Cyber defense

The media never tires of reporting on hacker attacks on the latest car models. The manufacturers, in turn, are trying to postulate security against these attacks. But what has really happened since then? Is the networked vehicle of tomorrow safer than the PC linked to the Internet? Up to now, the extent of cyberattacks on vehicles has hardly been publicly known. Is this because an attack on a series of vehicles involves more effort than an attack on the home network? Or is it simply luck?
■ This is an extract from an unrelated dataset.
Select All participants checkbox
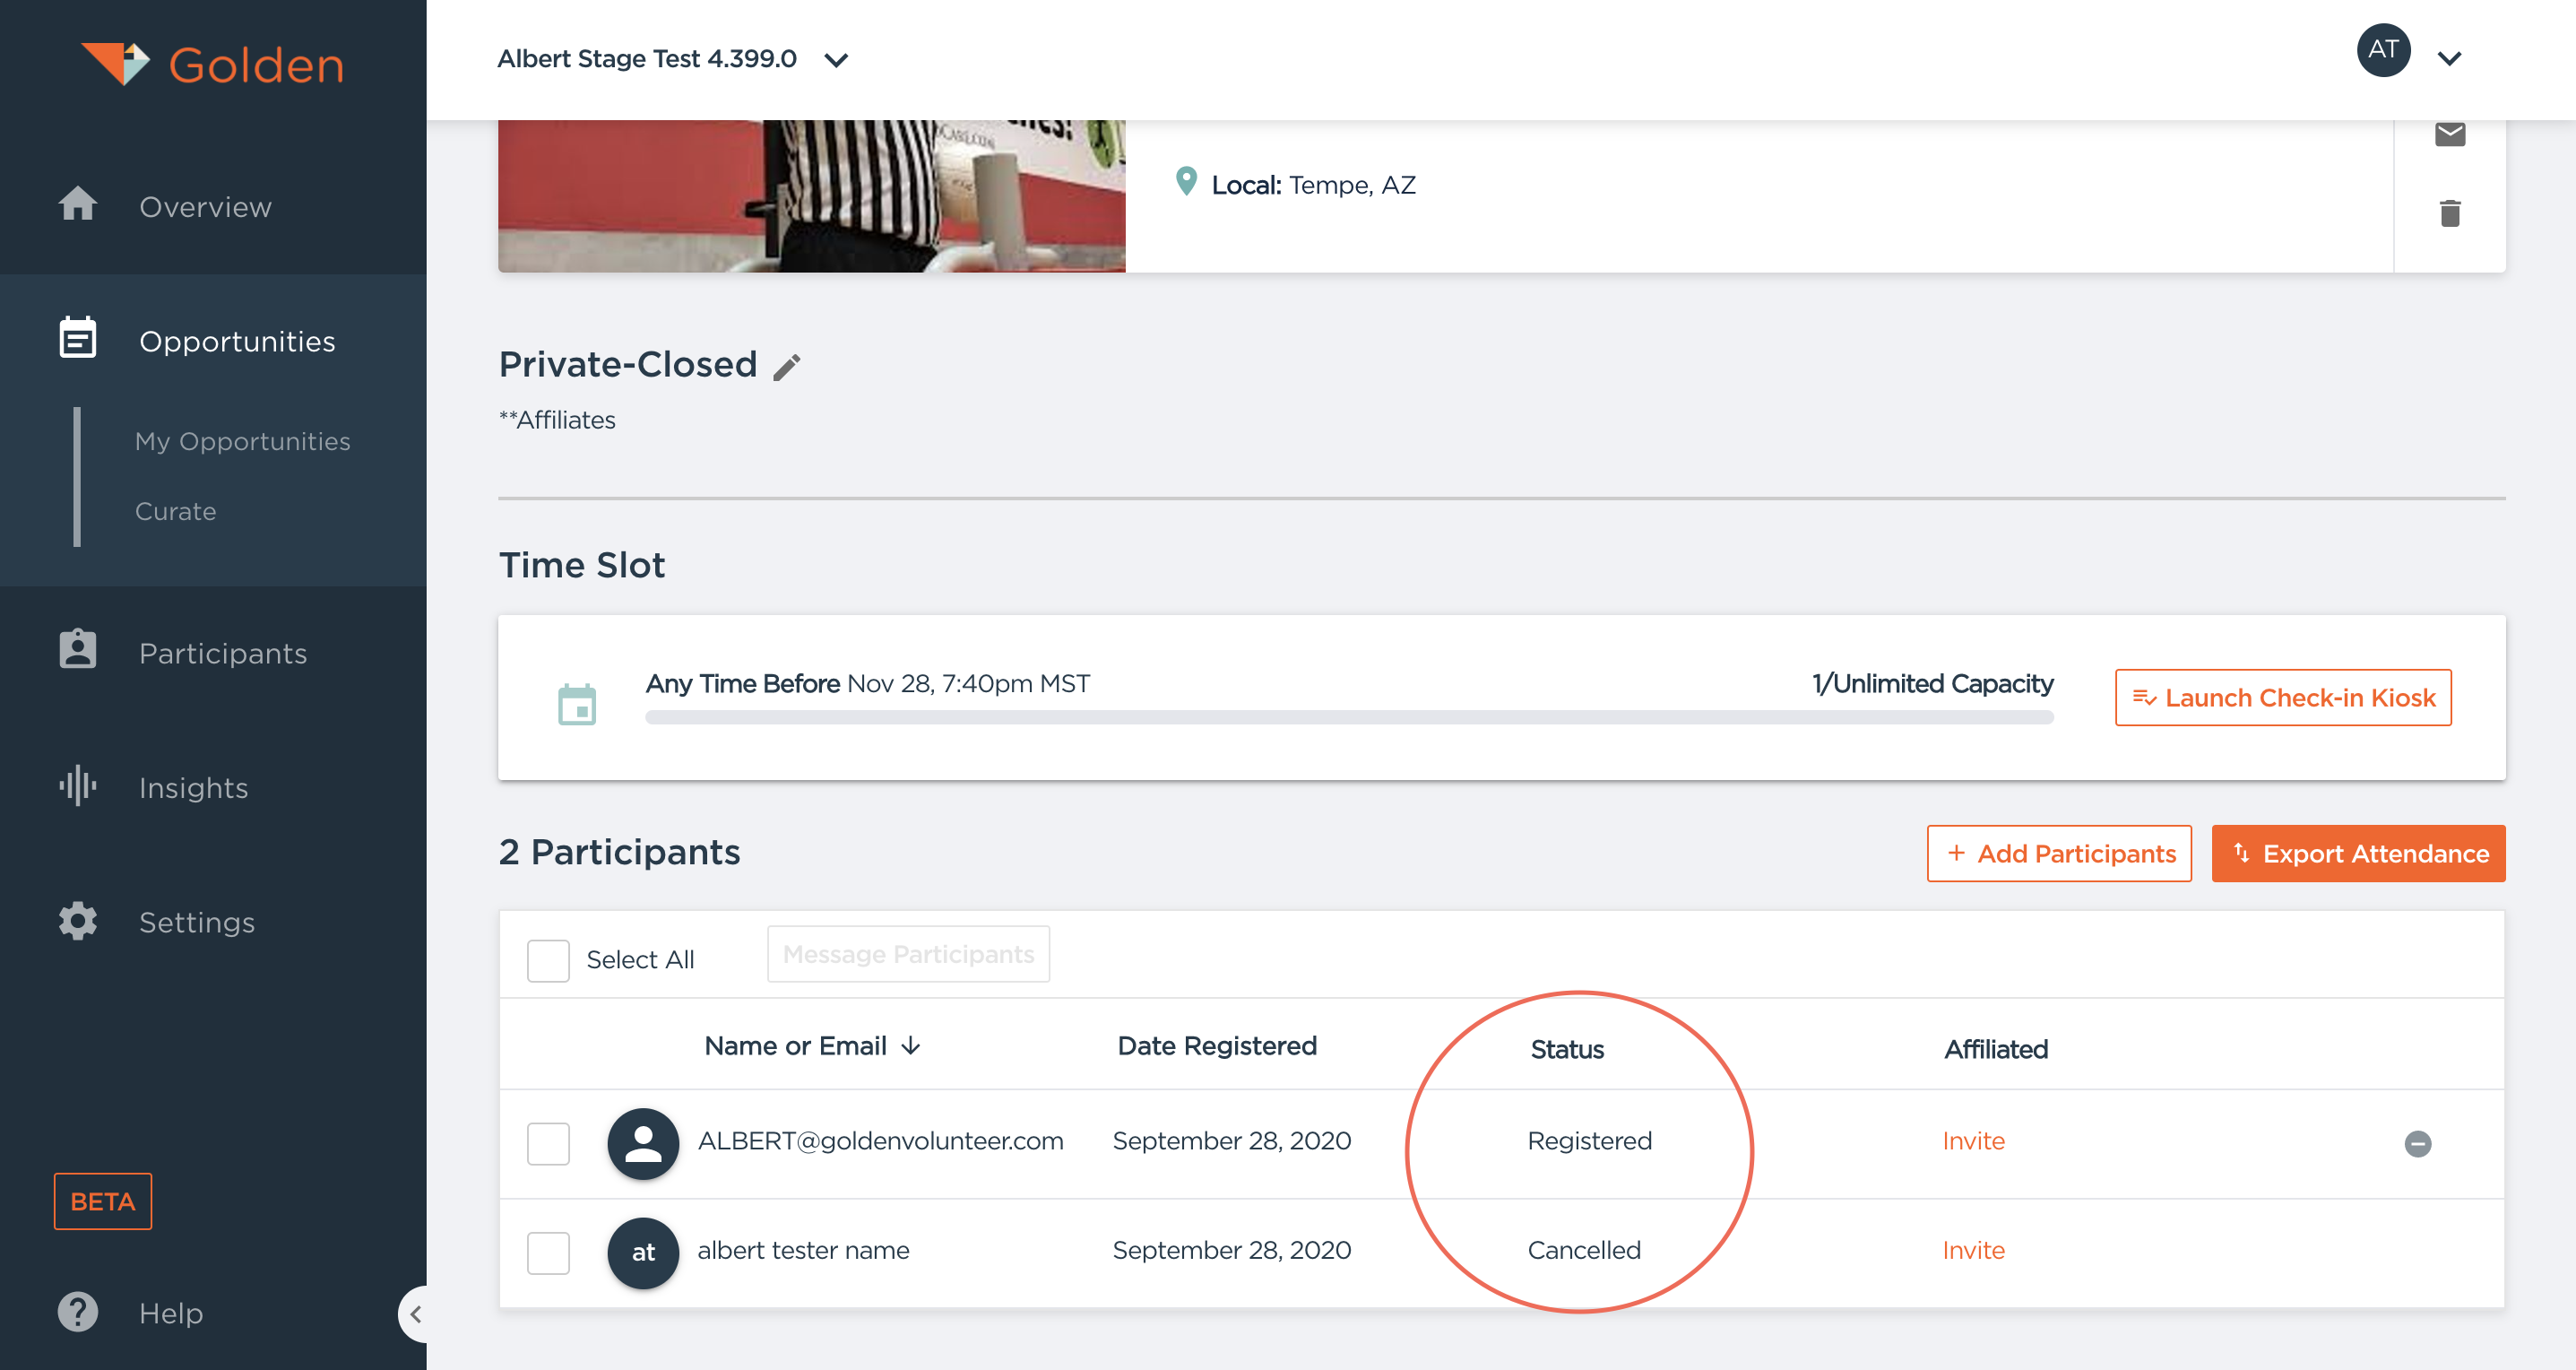Screen dimensions: 2576x1370 click(549, 956)
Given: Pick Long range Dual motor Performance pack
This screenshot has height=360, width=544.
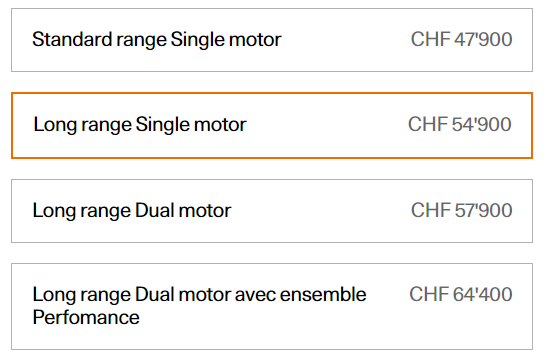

More open gaps through technical progress

The cyber experts at Cyoss are certain: Driving has never had so many opportunities for attack as it does today. The more vehicles become a rolling IT device, the more attack surfaces emerge from their connected networking. In contrast to a modern, stationary IT system, current vehicles do not yet have the necessary computing power on the individual control units or the necessary real-time capability of the components to implement all established security mechanisms from classic IT in the vehicle. Cyber defense requires computing power - more computing power in turn leads to more expensive control units. From a cost perspective, it is necessary to weigh up between smart customer convenience features and cyber security.
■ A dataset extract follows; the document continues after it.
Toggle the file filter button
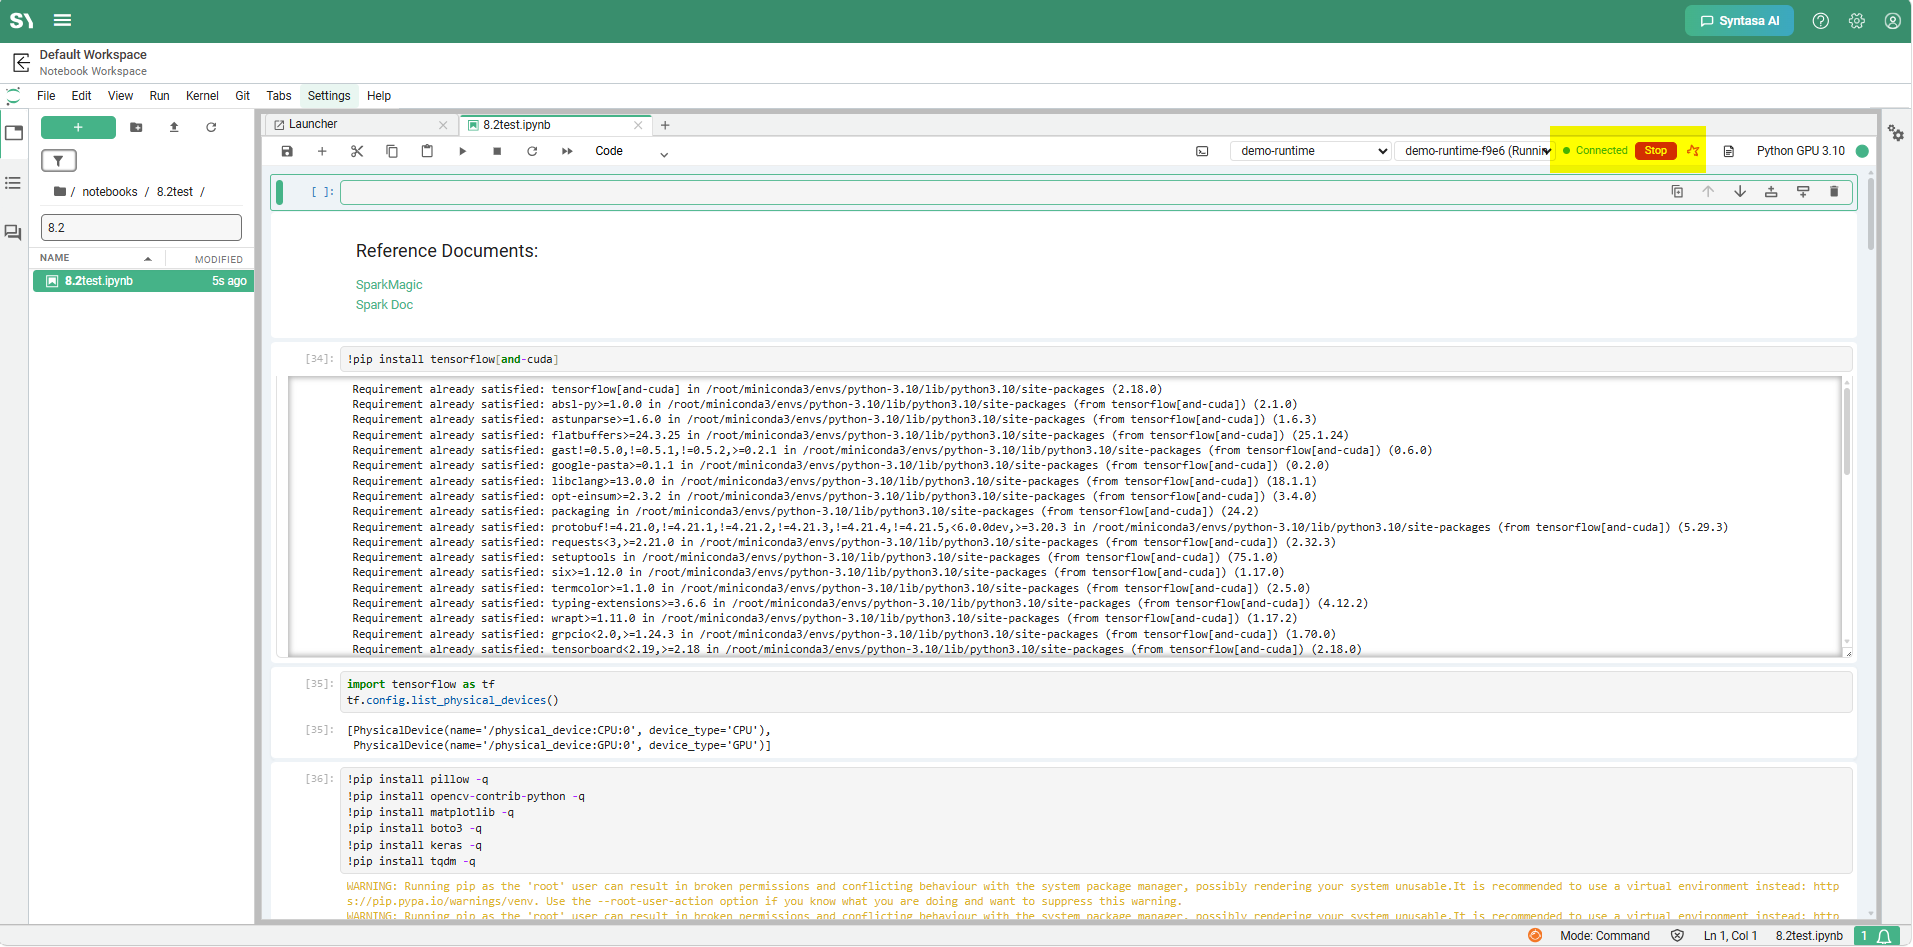(58, 160)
"Added to this is the difficulty that sophisticated security cannot be integrated so easily into existing vehicle platforms but must be planned into the architecture from the very beginning in the sense of security-by-design. And it is precisely in this environment of a lack of cross-manufacturer security standards and a proliferation of existing architectures that the challenge lies," says security expert Dr. Oliver Hanka, who as head of the Cyber Security business unit has already worked with his team on numerous vehicle platforms.
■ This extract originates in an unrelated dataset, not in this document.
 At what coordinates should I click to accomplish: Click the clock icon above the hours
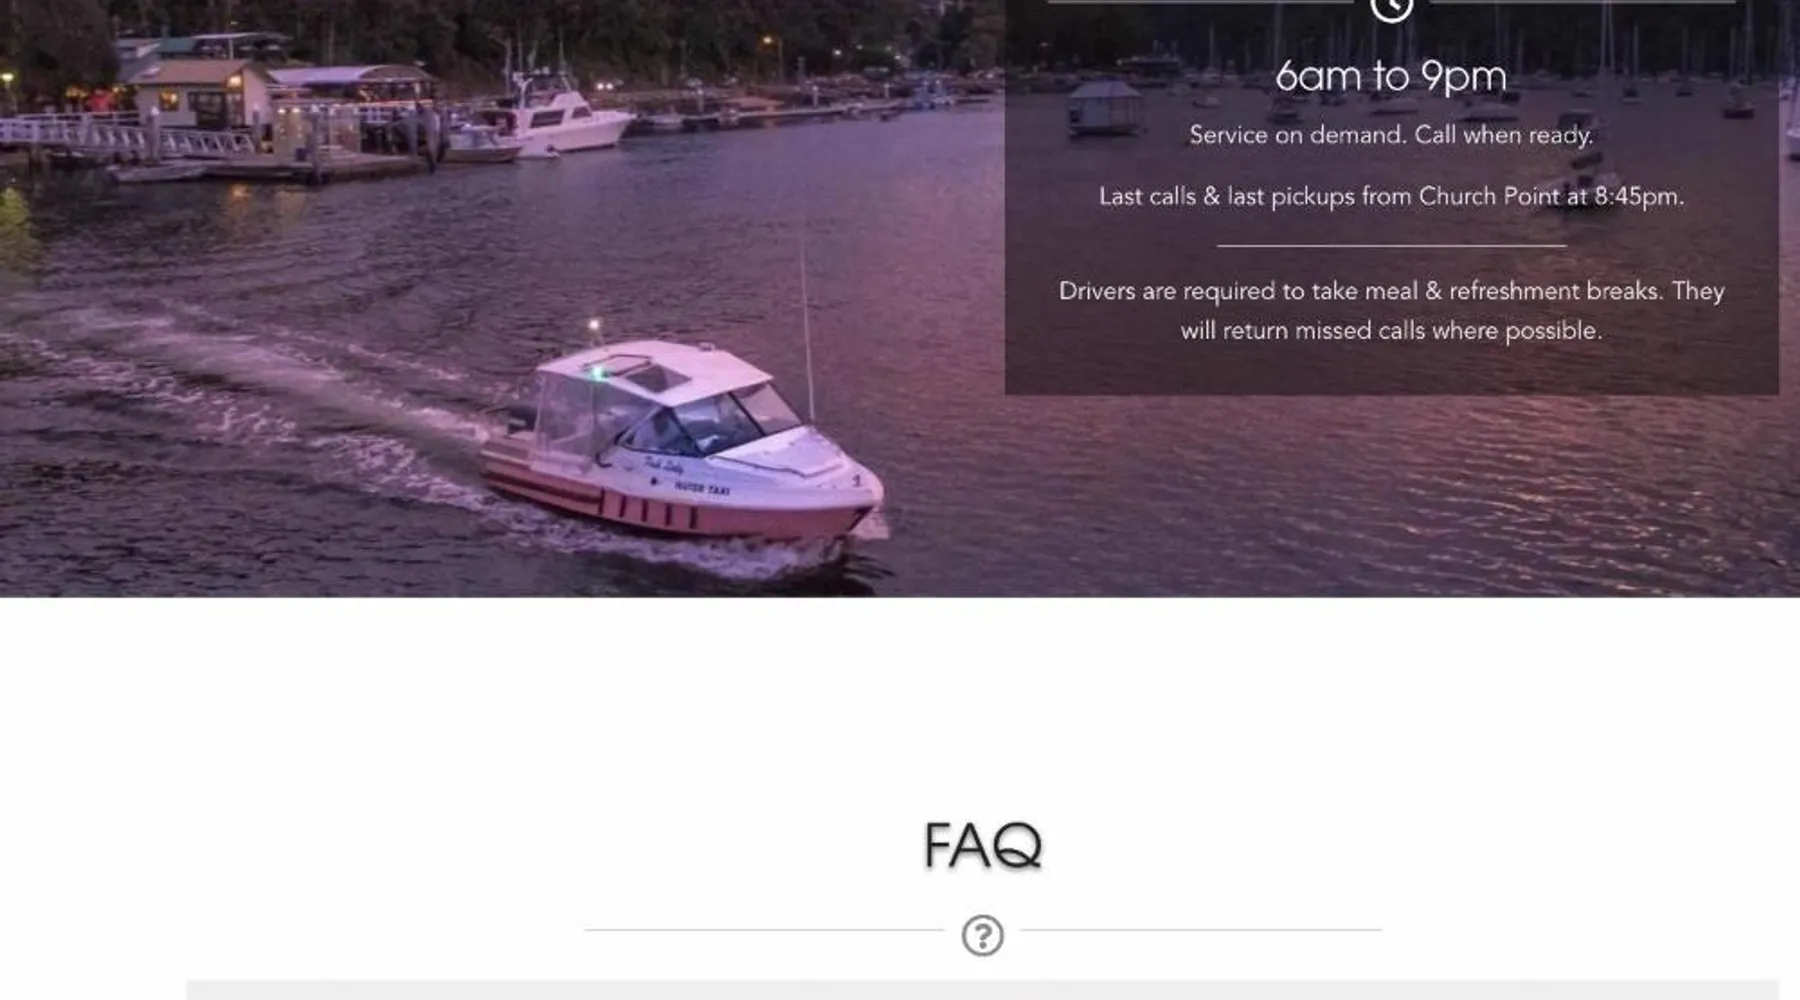(x=1391, y=9)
As consistent and structured as the security experts are, as creative are the hackers. Attacking the keyless entry systems of various manufacturers has long been part of the standard repertoire of a good hacker. Further points of attack are, for example, the increasing number of direct connections between control units and backend servers. These control units, which, for example, enable the opening of doors or control the ignition in car-sharing vehicles, could be tricked by weak encryption or missing certificates with interposed cellular connections working on behalf of the hacker. A still little-known point of attack is targeted by counterfeit components. Once installed, they work on behalf of the hacker, not the driver. This is achieved by means of copied and adapted firmware, which makes the system believe that the component is genuine. With physical access to the CAN bus, far more frightening scenarios could be imagined.